I breathed hard; but I was helpless as any prisoner, closely bound to obedience as any slave. I could not denounce them, and I could not leave them; honour and love were alike concerned. Yet I foresaw that I must listen, hour by hour, and mile by mile, to gibes at the girl's expense, to sneers at her modesty, to words that cut like whip-lashes. That was Madame's plan. The girl must travel with me, must breathe the same air with me, must sit for hours with the hem of her skirt touching my boot. It was necessary for the safety of all. But, after this, after what we had both heard, if her eye met mine, it could only fall; if her hand touched mine, she must shrink in shame.

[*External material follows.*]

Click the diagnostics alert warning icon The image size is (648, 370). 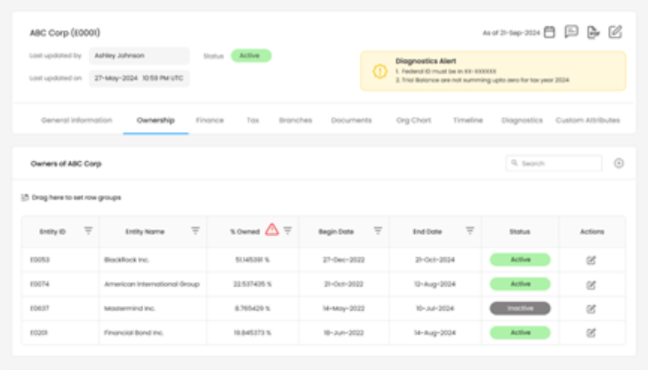coord(380,71)
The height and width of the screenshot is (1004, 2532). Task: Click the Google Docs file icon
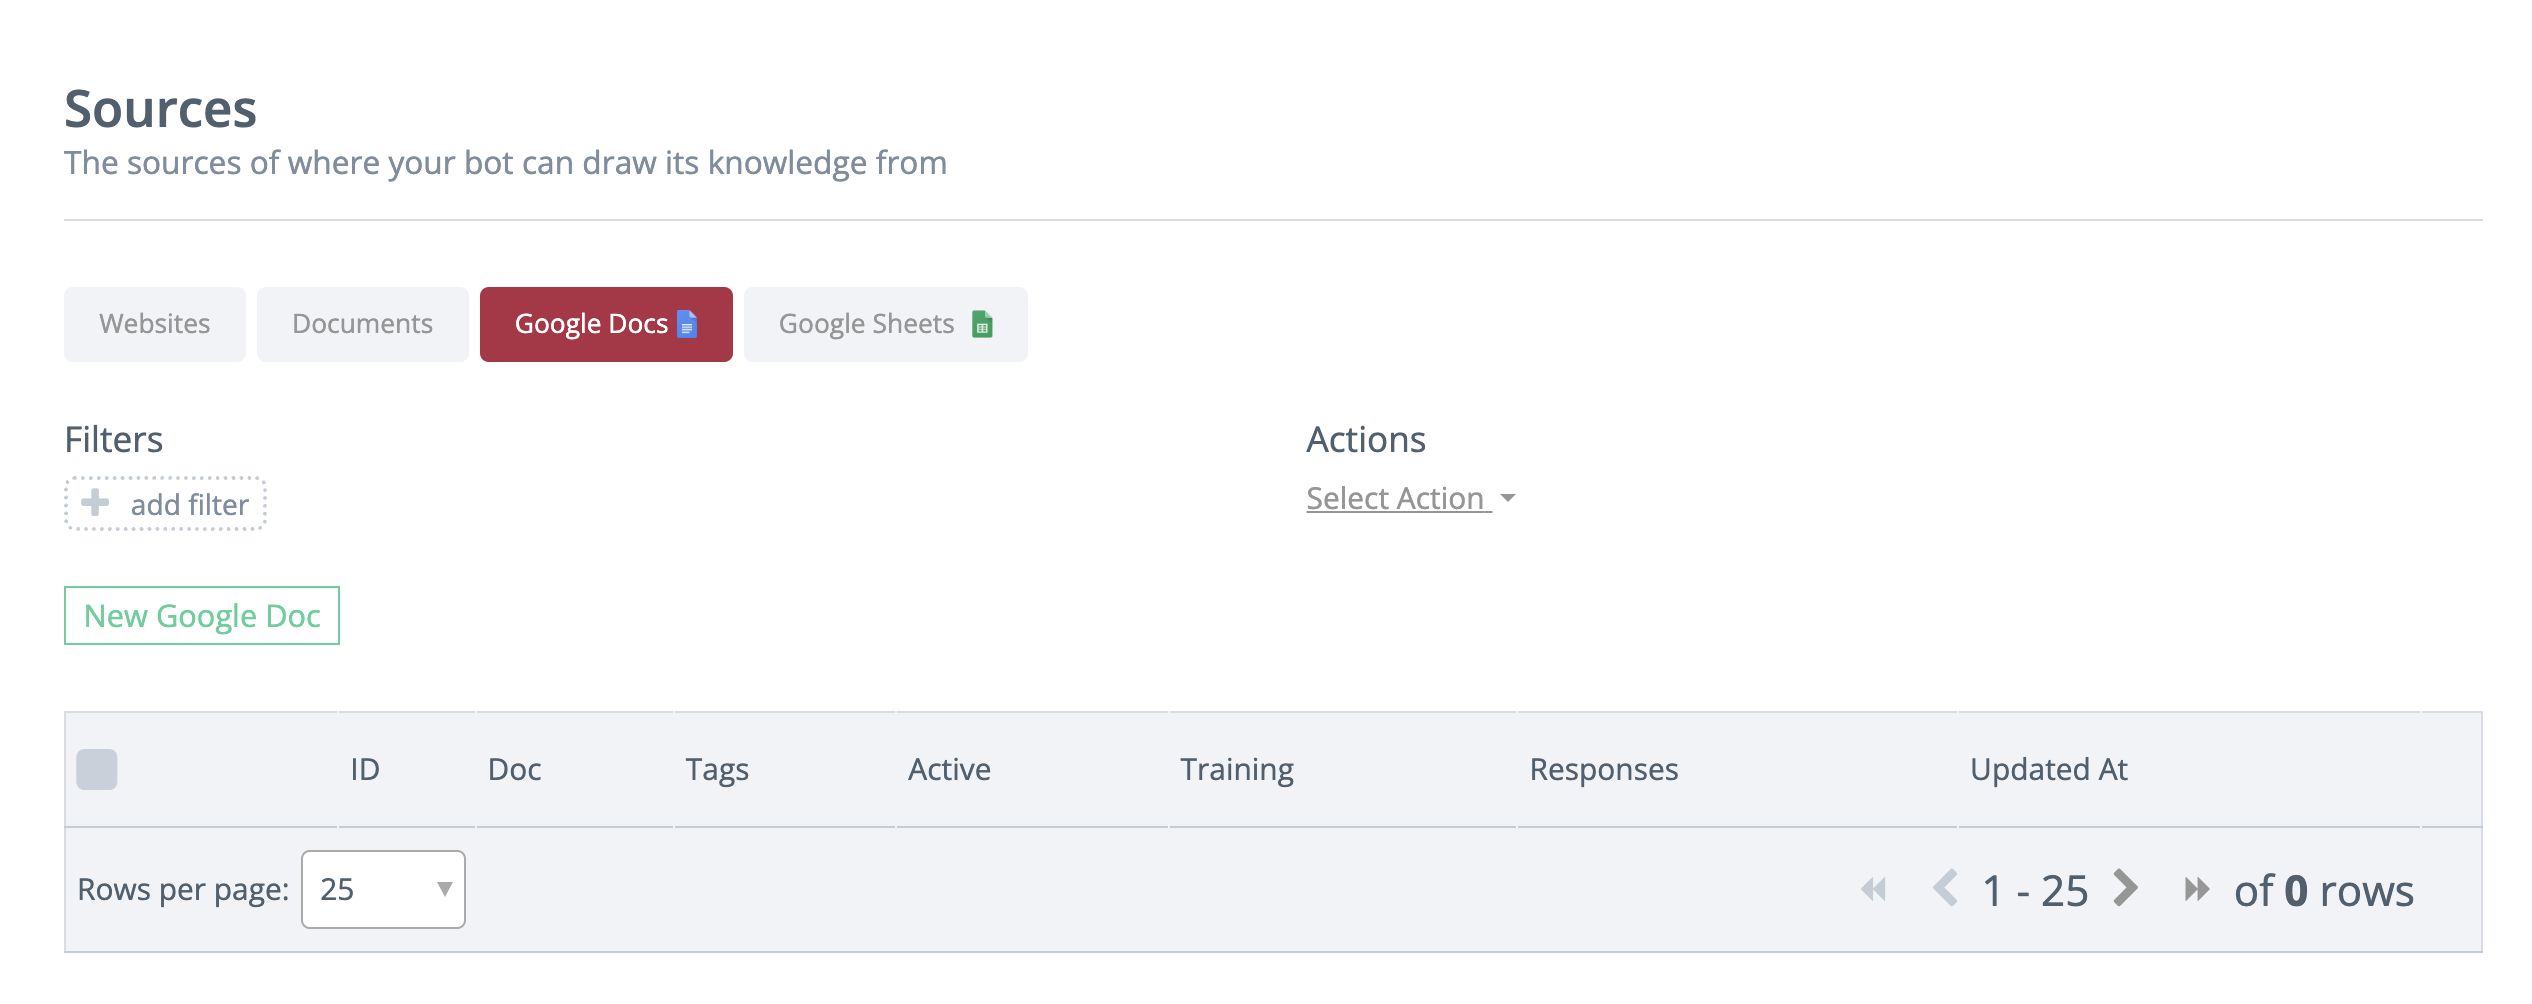(x=687, y=324)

Henceforth there was a barrier between us.

As a fact, Mademoiselle's pride came to her aid, and she sat, neither weeping nor protesting, nor seeking to join her forces to mine by a glance; but bearing all with steadfast patience, she looked out of the window when I pretended to sleep, and looked towards her mother when I sat erect. Possibly she found her compensations, and bore her punishment quietly for their sake. But I did not think of that. Possibly, too, she suffered less than I fancied; but I doubt if she would admit that, even to-day.

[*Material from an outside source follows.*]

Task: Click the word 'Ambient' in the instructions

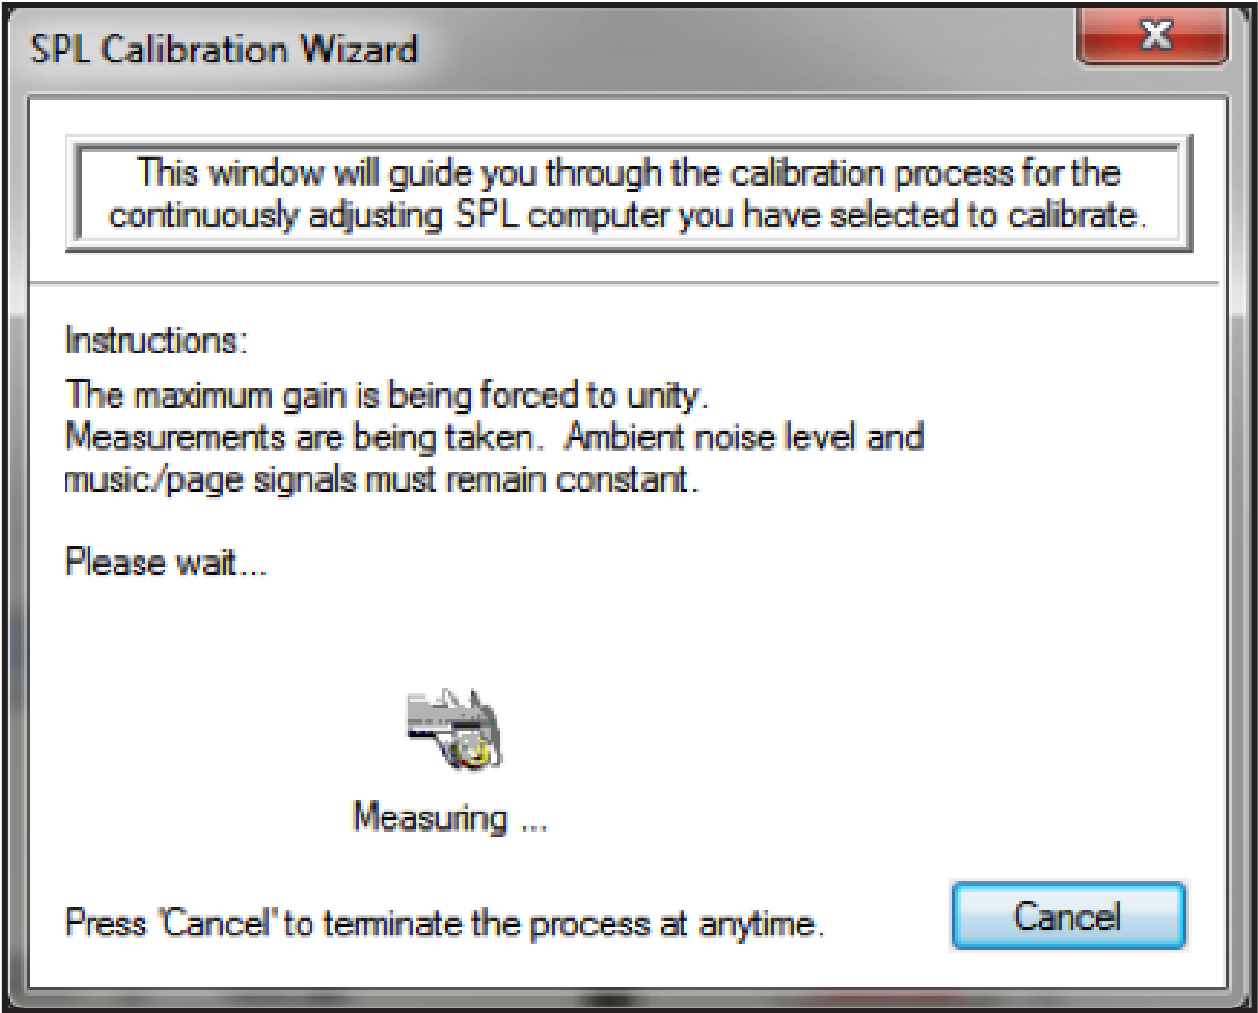Action: [x=628, y=437]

At any rate she had heard me fight her battle; yet she did not speak to me nor I to her; and under these strange conditions we began and pursued the strangest journey man ever made. We drove through pleasant valleys growing green, over sterile passes, where winter still fringed the rocks with snow, through sunshine, and in the teeth of cold mountain winds; but we scarcely heeded any of these things. Our hearts and thoughts lay inside the carriage, where Madame sat smiling, and we two kept grim silence.

About noon we halted to rest and eat at a little village inn, high up. It seemed to me a place almost at the end of the world, with a chaos of mountains rising tier on tier above it, and slopes of shale below. But the frenzy of the time had reached even this barren nook. Before we had taken two mouthfuls, the Syndic called to see our papers; and-God knows I had no choice-Madame passed for my mother, and Denise for my sister. Then, while the Syndic still stood bowing over my commission, and striving to learn from me what news there was below, a horse halted at the door, and I heard a man's voice, and in a breath M. le Baron de Géol walked in. There was a single decent room in the inn-that in which we sat-and he came into it.

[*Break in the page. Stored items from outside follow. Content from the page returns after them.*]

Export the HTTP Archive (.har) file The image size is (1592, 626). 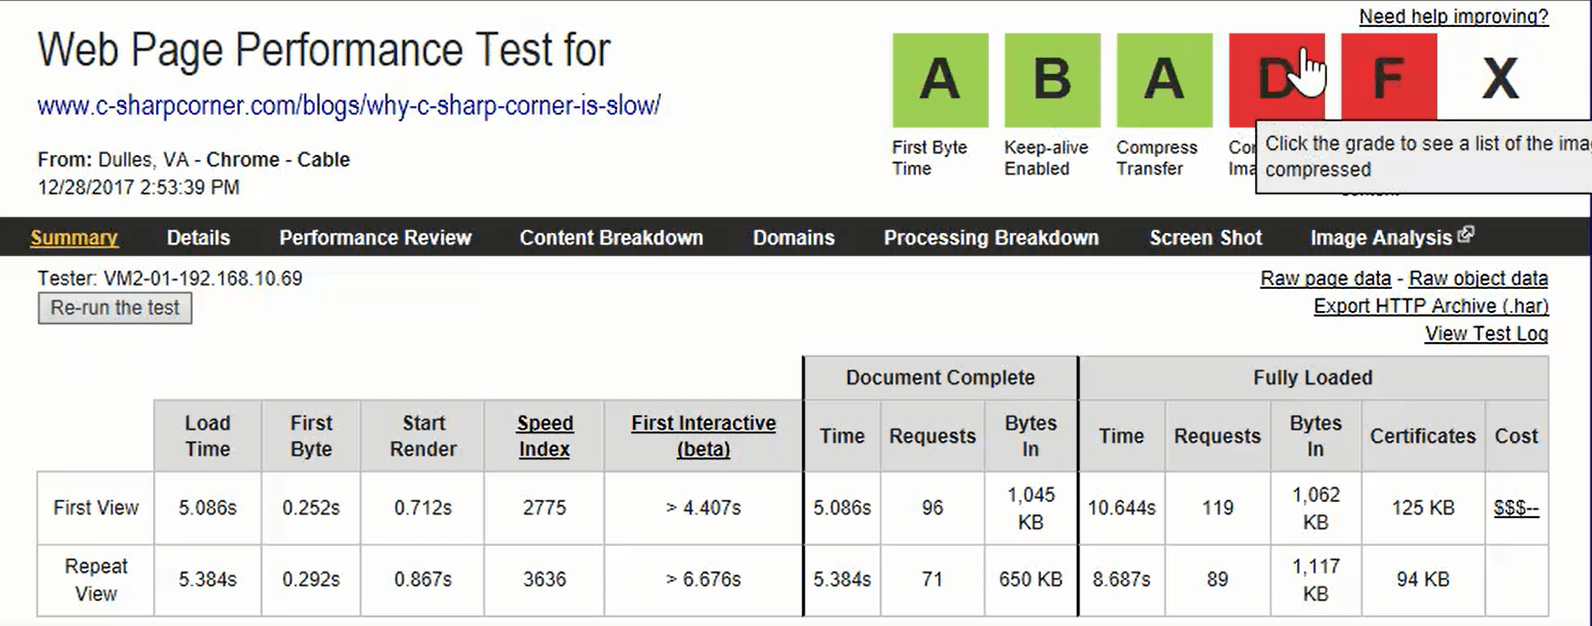coord(1429,306)
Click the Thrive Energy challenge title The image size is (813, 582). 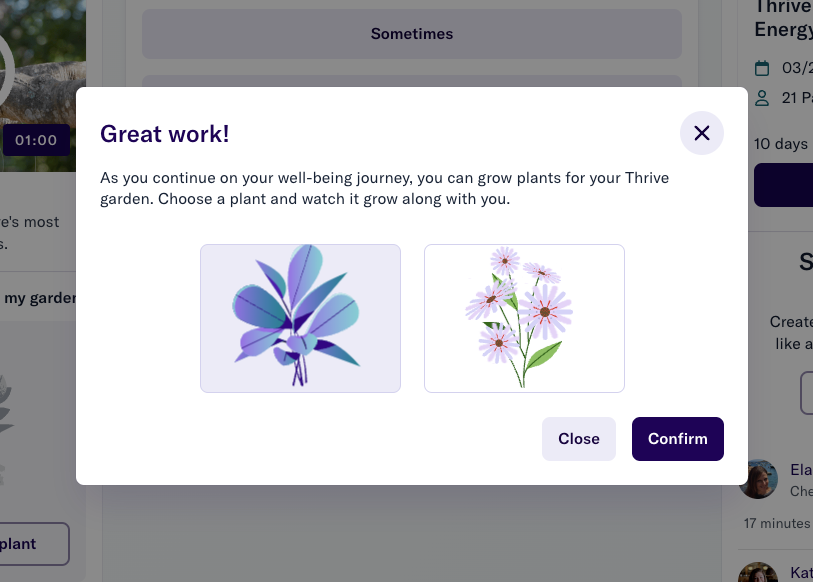[x=783, y=18]
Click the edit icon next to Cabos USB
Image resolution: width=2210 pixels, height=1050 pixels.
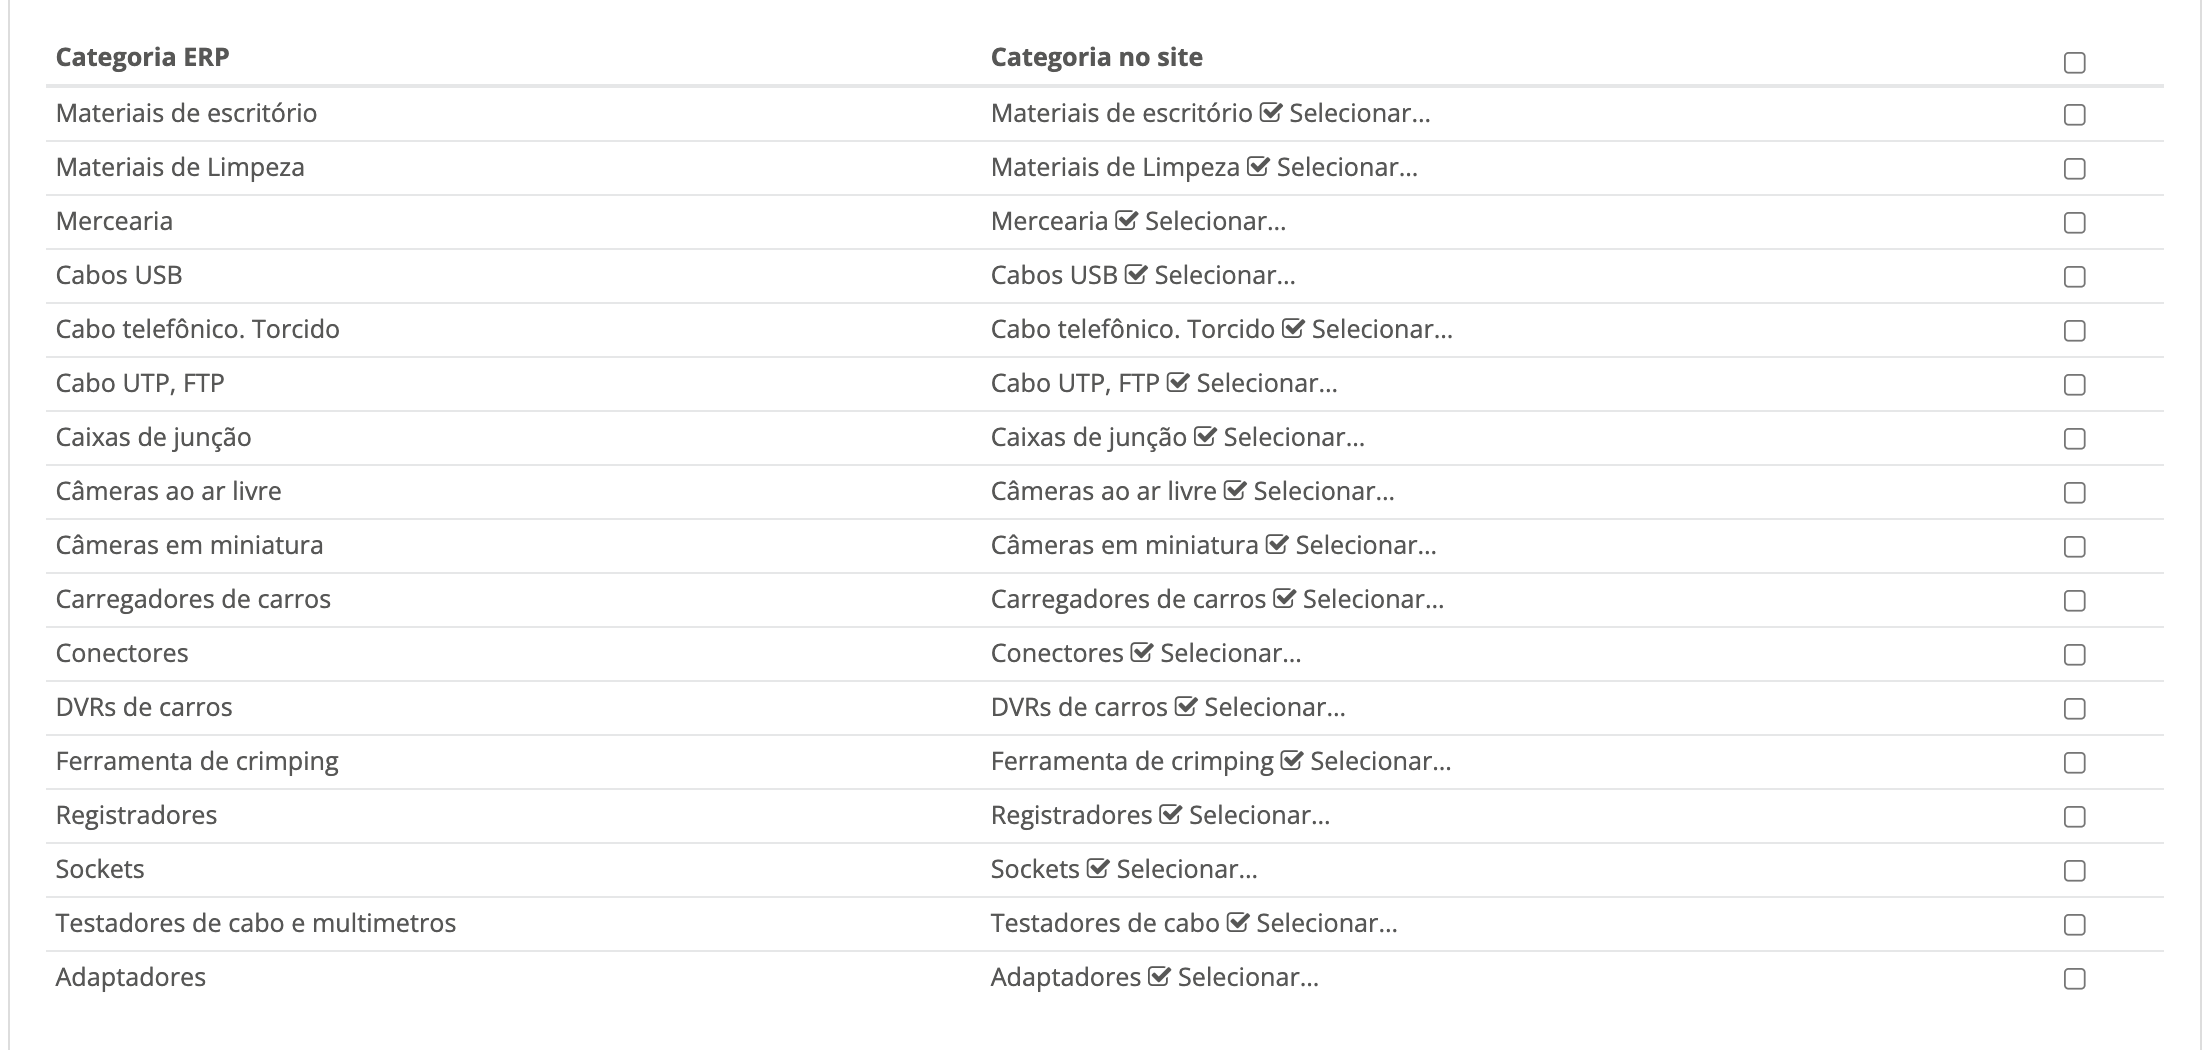click(x=1136, y=275)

He uncovered, seeing ladies; and recognising me with a start smiled, but a trifle sourly. "You set off early?" he said. "I waited at the east gate, but you did not come, Monsieur."

I coloured, conscience-stricken, and begged a thousand pardons. As a fact, I had clean forgotten him. I had not once thought of the appointment I had made with him at the gate.

"You are not riding?" he said, looking at my companions a little strangely.

"No," I answered. And I could not find another word to say. The Syndic still stood smiling and bowing beside me; and on a sudden I saw the pit on the edge of which I tottered; and my face burned.

"You have met friends?" M. le Baron persisted, looking, hat in hand, at Madame.

"Yes," I muttered. Politeness required that I should introduce him. But I dared not.

However, at that, he at last took the hint; and retired with the Syndic. The moment they were over the threshold Madame flashed out at me, in a passion of anger. "Fool!" she said, without ceremony, "why did you not present him? Don't you know that that is the way to arouse suspicion, and ruin us? A child could see that you had something to hide. If you had presented him at once to your mother-"

"Yes, Madame?"

"He would have gone away satisfied."

"I doubt it, Madame, and for a very good reason," I answered cynically. "Seeing that yesterday I told him, with the utmost particularity, that I had neither mother nor sister."